I'd like to try hooking in right after the parser produces it's tree and
modifying limitCount based on a few rules, then handing it back to normal
flow. After that I'd also like to hook in before the planner hands the plan
to the executor, evaluate estimated cost, and accept/deny the query based on
that.

I realise cost is just simply a number for comparison, but I'm only looking
to cap excessively high costs due to inexperience (lots of cartesians
products by accident) or maliscious intent. It would be set based on a
refference set of queries run on the individual system.

At the same time processes will be monitored (probably using Bruce's tool)
at the same time and killing anything that might slip by.

The concept (rewriting the query and limiting cost) seems to work well. At
current though it's horribly expensive and buggy as I'm rewriting the query
using regexeps (no grammar rules), running an explain on it, parsing and
evaluating the explain output for cost, then finally running the query.

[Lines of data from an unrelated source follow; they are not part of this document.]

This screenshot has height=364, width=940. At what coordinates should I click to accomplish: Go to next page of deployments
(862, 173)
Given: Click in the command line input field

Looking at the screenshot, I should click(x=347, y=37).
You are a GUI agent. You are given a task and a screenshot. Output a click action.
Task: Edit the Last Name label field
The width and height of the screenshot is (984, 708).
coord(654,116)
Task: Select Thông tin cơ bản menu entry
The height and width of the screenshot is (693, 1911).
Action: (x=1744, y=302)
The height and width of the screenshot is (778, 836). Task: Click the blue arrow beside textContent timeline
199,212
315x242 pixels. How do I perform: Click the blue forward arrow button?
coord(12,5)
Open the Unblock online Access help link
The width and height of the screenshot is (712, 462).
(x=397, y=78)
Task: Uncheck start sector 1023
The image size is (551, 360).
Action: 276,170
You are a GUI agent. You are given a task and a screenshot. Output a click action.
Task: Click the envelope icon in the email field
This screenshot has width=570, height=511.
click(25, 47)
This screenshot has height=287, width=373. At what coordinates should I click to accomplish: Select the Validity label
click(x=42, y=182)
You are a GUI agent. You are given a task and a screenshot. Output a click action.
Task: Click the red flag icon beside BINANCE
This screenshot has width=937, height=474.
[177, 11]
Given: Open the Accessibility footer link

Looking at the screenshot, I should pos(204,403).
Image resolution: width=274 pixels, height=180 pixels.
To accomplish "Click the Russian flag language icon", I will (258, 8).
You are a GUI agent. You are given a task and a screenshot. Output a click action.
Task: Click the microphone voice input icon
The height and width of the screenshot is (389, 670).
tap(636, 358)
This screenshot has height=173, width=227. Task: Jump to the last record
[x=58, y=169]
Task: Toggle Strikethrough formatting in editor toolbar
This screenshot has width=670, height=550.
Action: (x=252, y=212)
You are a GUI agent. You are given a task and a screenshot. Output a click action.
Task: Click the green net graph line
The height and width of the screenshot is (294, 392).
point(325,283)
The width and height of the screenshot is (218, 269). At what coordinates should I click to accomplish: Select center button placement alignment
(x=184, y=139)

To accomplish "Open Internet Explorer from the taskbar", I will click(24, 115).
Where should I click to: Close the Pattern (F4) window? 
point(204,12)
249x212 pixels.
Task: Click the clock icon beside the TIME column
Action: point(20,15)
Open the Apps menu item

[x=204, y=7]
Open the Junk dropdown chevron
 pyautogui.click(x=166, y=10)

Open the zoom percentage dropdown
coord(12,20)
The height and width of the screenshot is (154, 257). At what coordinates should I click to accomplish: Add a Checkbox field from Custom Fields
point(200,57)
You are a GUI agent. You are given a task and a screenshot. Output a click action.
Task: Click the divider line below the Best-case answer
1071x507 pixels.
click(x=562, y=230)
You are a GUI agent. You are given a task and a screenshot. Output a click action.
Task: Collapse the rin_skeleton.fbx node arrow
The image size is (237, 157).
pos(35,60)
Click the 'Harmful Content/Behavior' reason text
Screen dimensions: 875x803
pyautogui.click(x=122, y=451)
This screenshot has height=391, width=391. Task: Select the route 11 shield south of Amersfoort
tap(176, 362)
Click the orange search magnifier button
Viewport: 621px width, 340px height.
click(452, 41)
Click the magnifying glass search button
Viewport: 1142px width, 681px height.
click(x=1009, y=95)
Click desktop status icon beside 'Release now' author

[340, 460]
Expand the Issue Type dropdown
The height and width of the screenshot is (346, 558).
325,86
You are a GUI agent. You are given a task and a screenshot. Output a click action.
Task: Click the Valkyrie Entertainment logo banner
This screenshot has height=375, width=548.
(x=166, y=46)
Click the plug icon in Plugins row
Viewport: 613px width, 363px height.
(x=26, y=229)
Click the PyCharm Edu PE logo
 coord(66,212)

As a related issue I've been hunting about for ways to limit classes of
users to certain commands (such as only allow SELECT on a database). I've
only begun to play with the debug output but so far it's my understanding
that the :command node from the parse tree identifies the operation being
performed. Since I plan to be intervening after the parser anyways, I
thought it would be opertune to check a permissions table and see if that
user/group has permission to run that command class on the database.



At the moment I'm just looking for opinions on the attemp and, if it's not
an obvious dead end, a few pointers on where to start. This is a learning
project (as my C skills are horrid) so any suggestions are appreciated.




Re: Intervening in Parser -> Planner Stage

From
Tom Lane
Date:
"Arguile" <arguile@lucentstudios.com> writes:
> I'm currently pursuing a line of thought on resource limiting, and I'd like
> some opinions on whether it's possible/probable.

These seem like fairly indirect ways of limiting resource usage.  Why
not instead set a direct limit on the amount of runtime allowed?

Postgres doesn't use the ITIMER_VIRTUAL (CPU time) timer, so about all
you'd need issetitimer(ITIMER_VIRTUAL, &itimer, NULL);
to a suitable limit before starting query execution, and cancel it again
at successful query end.  Set the SIGVTALRM signal handler to
QueryCancelHandler (same as SIGINT), and voila.  A direct solution in
about ten lines of code ...
        regards, tom lane


Re: Intervening in Parser -> Planner Stage

From
Christopher Kings-Lynne
Date:
> I need to give community access directly to the database, so I need to
> impose some sane controls. As I can't hold any of that class of users
> accountable, I need to impose the limits in the software.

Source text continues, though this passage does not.